EOnline: Em 2010, o Museum of Modern Art (MoMA – Londres) realizou sua primeira exposição inteiramente dedicada à performance: uma retrospectiva da obra de Marina Abramovic, pioneira na arte da performance, cujos primeiros trabalhos datam do começo da década de 1970. Qual a sua opinião sobre este assunto?
FR: O espaço simbólico ocupado pela performance é o da marginalidade, ou de uma arte vista como alternativa e não oficial. Mais do que em termos do prédio físico, do espaço museu, Marina conseguiu colocar a performance num antilugar. É como se ela fosse para o inverso da performance, colocando no centro uma arte situada à margem. E faz isso com notoriedade, reconhecimento, atraindo a atenção de críticos etc., o que causou um enorme rebuliço no pensamento dos performers. É como se ela tivesse mexido novamente com esta linguagem, mas em direção ao sentido oposto. Algo que somente ela poderia ter feito. Qualquer outra pessoa que o fizesse, não teria essa repercussão.
Marina tem trabalhos extremamente radicais, alternativos, até cruéis, e que se estabeleceram ao longo dos anos como notórios na performance. Até o momento em que ela faz essa inversão, rumo ao quase oposto, quase se contradizendo. A princípio caímos na tentação de julgá-la, mas por outro lado é como se ela conseguisse fissurar um discurso que foi criado na década de 1970 e que praticamente todos os performers seguiram reproduzindo. Ela rompe com esse discurso da alternatividade, de ser marginal, que acabou se homogeneizando e se tornando um discurso estabelecido. Só não sei se ela tem consciência disso...
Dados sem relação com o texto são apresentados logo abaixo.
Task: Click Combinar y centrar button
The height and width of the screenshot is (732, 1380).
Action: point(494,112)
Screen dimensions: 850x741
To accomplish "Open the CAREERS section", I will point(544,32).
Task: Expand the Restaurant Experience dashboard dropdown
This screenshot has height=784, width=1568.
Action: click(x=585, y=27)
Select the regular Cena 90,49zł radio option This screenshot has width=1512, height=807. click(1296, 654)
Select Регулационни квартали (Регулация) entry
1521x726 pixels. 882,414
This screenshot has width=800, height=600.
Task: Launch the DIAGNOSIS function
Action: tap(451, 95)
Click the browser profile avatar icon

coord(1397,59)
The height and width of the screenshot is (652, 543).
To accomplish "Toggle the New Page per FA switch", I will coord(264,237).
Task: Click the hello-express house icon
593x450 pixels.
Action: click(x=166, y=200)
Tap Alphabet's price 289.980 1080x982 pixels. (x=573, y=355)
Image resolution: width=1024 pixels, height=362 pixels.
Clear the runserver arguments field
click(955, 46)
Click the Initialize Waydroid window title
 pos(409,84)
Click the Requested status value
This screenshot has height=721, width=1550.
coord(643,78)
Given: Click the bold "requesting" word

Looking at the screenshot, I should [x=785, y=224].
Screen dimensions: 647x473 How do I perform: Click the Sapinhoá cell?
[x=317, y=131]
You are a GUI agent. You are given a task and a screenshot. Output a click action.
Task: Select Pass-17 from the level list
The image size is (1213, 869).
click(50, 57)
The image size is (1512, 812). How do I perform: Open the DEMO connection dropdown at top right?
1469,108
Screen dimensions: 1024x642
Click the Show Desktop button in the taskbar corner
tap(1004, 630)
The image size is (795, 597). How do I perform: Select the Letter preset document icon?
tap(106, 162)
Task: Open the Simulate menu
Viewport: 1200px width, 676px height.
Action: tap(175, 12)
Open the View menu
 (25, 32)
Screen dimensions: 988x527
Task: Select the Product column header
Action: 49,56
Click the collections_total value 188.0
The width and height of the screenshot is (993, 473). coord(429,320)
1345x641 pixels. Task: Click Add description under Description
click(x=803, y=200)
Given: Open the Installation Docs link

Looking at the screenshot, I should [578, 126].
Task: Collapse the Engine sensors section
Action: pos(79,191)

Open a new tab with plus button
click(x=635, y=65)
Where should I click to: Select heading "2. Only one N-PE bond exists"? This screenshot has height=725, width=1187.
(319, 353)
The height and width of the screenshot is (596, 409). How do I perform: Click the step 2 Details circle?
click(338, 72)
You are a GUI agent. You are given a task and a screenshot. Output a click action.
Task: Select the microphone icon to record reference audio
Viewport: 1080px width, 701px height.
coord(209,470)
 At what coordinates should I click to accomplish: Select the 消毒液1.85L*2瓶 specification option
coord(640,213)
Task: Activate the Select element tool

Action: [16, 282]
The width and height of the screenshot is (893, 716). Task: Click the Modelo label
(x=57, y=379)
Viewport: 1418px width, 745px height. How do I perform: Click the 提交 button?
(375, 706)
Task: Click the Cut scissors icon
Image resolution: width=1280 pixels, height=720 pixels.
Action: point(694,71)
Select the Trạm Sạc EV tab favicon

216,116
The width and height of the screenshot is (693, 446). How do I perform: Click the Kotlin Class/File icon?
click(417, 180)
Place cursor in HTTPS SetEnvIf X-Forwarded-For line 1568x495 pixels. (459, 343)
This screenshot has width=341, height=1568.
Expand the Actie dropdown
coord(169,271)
EOnline: A exposição serviu também para ressaltar a possibilidade de diálogo da performance com outros suportes...
FR: E com o próprio reverso, com a própria sombra. As coisas são complexas e a performance é esse lugar da complexidade. Não é dualista; preto e branco; certo e errado; dentro e fora. É sempre esse entrelugar. Por isso acho que mais uma vez, Marina conseguiu ocupar um entrelugar e desestabilizar seu próprio terreno.